El escritor e historiador ruso, Premio Nobel de Literatura 1970, Alexander Solzhenitsyn, quien experimentó la crueldad del lager soviético, un día escribió: "Hemos olvidado a Dios: este es el verdadero mal; el resto es sólo consecuencia". Es verdad. La sociedad de hoy parece haber olvidado a Dios. He ahí la raíz de todos los males. Pero también a nosotros los cristianos nos ha sucedido algo similar. En efecto, a veces nos falta el fervor, la serenidad, la alegría de creer y de esperar. ¿Por qué? Sufrimos por un olvido: hemos olvidado al Espíritu Santo. Toda falta de fe es un espacio prohibido a Dios y por tanto, una terrible soledad. De parte de Dios siempre es Pentecostés. De parte nuestra muy raramente. Hoy es un día de gracia para entender y encontrar la actitud justa delante de Dios. 

La tarde de Pascua, Jesús en el Cenáculo sopló sobre los discípulos y les dijo: "Reciban el Espíritu Santo" (Jn 20,19-23). Este soplo de Cristo evoca el gesto de Dios que, en la creación, "sopló sobre el hombre, hecho de polvo del suelo, un aliento de vida, y resultó el hombre un ser viviente" (Gen 2,7). Con aquel gesto Jesús quiere decir que el Espíritu Santo es el soplo divino que da vida a la nueva creación, como dio vida a la primera creación. El Salmo responsorial de hoy subraya este tema: "Envías tu soplo y son creados, y renuevas la faz de la tierra" (Sal 103,1-34). Proclamar que el Espíritu Santo es creador significa decir que su esfera de acción no se restringe sólo a la Iglesia, sino que se extiende a toda la creación. Ningún tiempo, ningún lugar están privados de su presencia activa. Lo más importante, a propósito del poder creador del Espíritu Santo, no es comprenderlo o explicar sus implicancias, sino experimentarlo. Para descubrirlo partimos del relato de la creación. "En el principio creó Dios los cielos y la tierra. La tierra era caos, confusión y oscuridad por encima del abismo, y un viento de Dios aleteaba por encima de las aguas" (Gen 1,1-2). Se deduce que el universo existía ya en el momento en que interviene el Espíritu, pero aún era informe y tenebroso caos. Es después de su acción cuando lo creado asume contornos precisos; la luz se separa de las tinieblas, la tierra del mar, y todo adquiere una forma definida. El Espíritu Santo es, por lo tanto, aquél que permite pasar del caos al cosmos, el que hace así algo bello, ordenado, limpio, realiza así un "mundo", según el doble significado de la palabra. La ciencia nos enseña hoy que este proceso ha durado millones de años, pero lo que la Sagrada Escritura quiere decirnos, con lenguaje sencillo e imaginativo, es que la lenta evolución hacia la vida y el orden actual del mundo no ocurrió por casualidad, obedeciendo a impulsos ciegos de la materia, sino por un proyecto aplicado en él, desde el inicio, por el Creador. La acción creadora de Dios no se limita al instante inicial. Él está siempre en acto de crear. Aplicado al Espíritu Santo, esto significa que Él es siempre el que hace pasar del caos al cosmos, esto es, del desorden al orden, de la confusión a la armonía, de la deformidad a la belleza, de la vejez a la juventud.

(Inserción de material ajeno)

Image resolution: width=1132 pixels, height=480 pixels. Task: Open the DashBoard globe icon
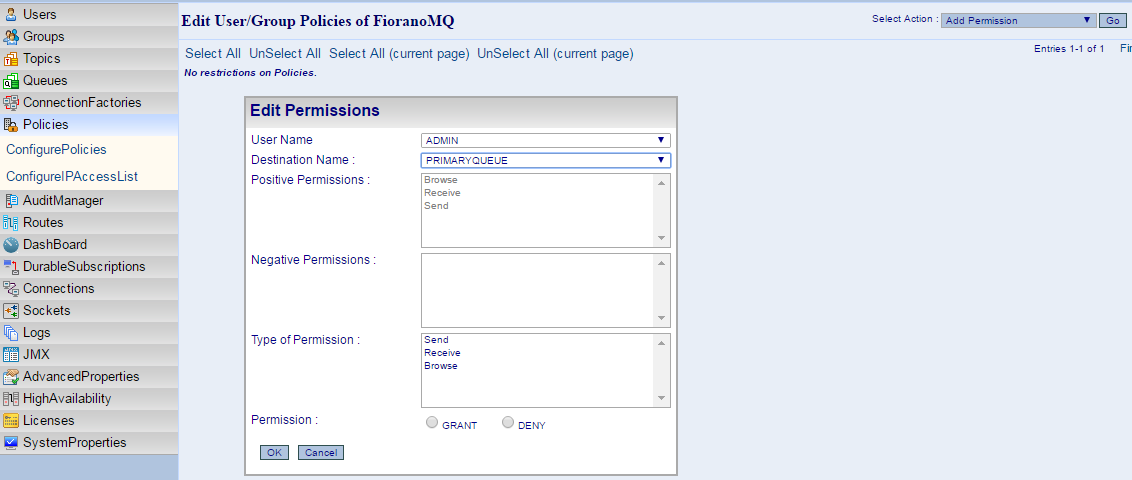click(11, 245)
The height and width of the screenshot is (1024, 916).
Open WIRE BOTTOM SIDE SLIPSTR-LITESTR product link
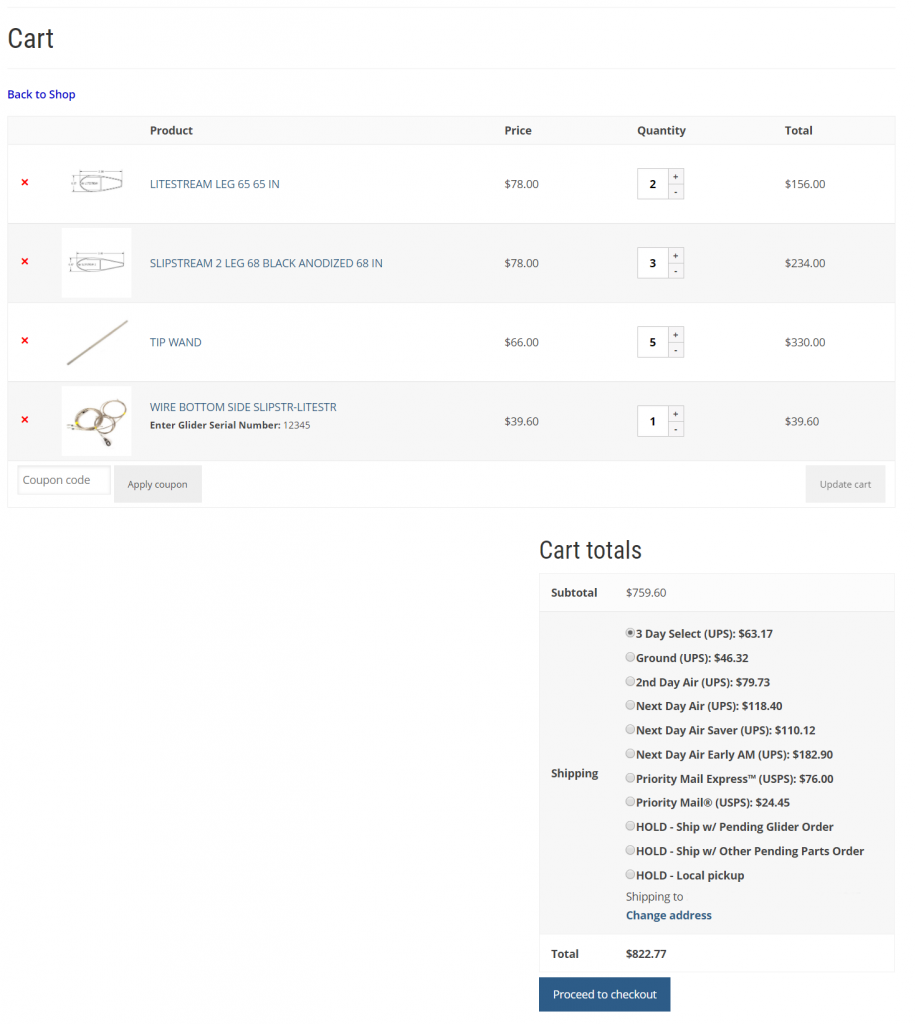pyautogui.click(x=243, y=407)
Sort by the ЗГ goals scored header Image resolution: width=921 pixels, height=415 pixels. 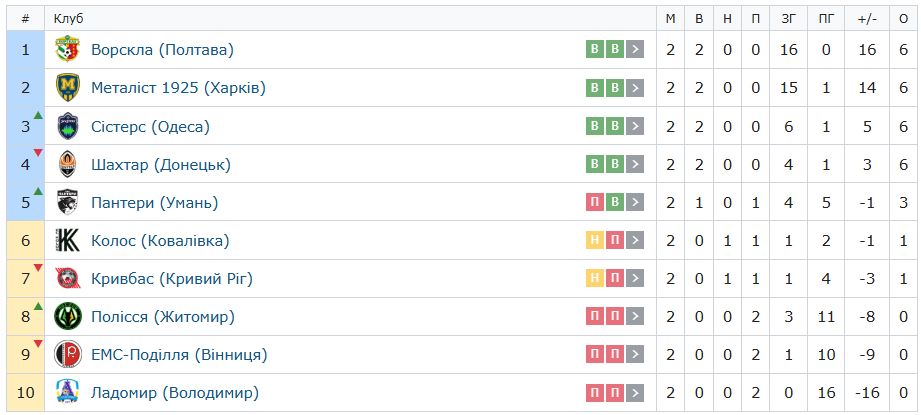788,19
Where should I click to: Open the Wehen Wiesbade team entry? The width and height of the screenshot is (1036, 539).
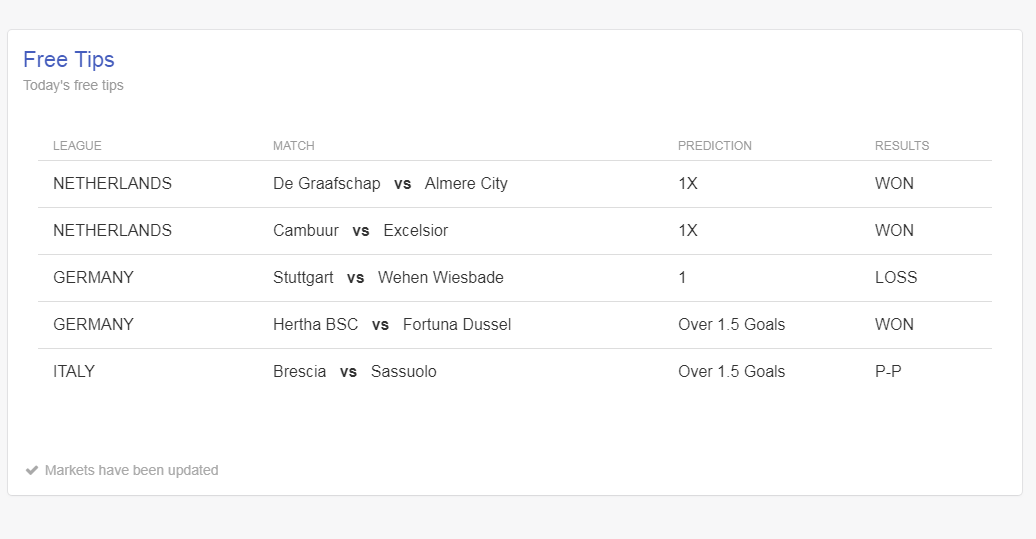441,277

El papa Francisco en la homilía en Santa Marta, el 5 de febrero de 2015, subrayaba cómo la Iglesia, al confiar en el Espíritu Santo, anuncia libremente y sin complejos, pero en la pobreza, aliviando las miserias de los más pobres, sin olvidar nunca que este servicio es obra del Espíritu Santo y no de fuerzas humanas. Curar, levantar, liberar. Eso está llamada la Iglesia a ser: un hospital de campaña".

Sin el Espíritu Santo, Dios es lejano, Cristo queda en el pasado, el evangelio es letra muerta, la Iglesia una simple institución, la autoridad una dominación, la misión una propaganda, el culto una recitación y el actuar cristiano una moral de esclavos. Luego de Pentecostés los apóstoles no sólo encontraron el coraje para hablar, sino también la fuerza para testimoniar el Evangelio. El testimonio es la demostración de algo que no se ve, hecha a través de gestos que se ven. Respecto a Moisés, la Biblia dice que "parecía que viese lo invisible". Y en Ex 34,7 se lee que aunque Moisés tenía ciento veinte años cuando murió, "sus ojos no se habían apagado". Es el más bello elogio que se pueda hacer de un creyente. Esto es Pentecostés y es lo que pedimos hoy: que recibamos el Espíritu Santo y nos libere del miedo para transformar nuestra vida en un testimonio luminoso.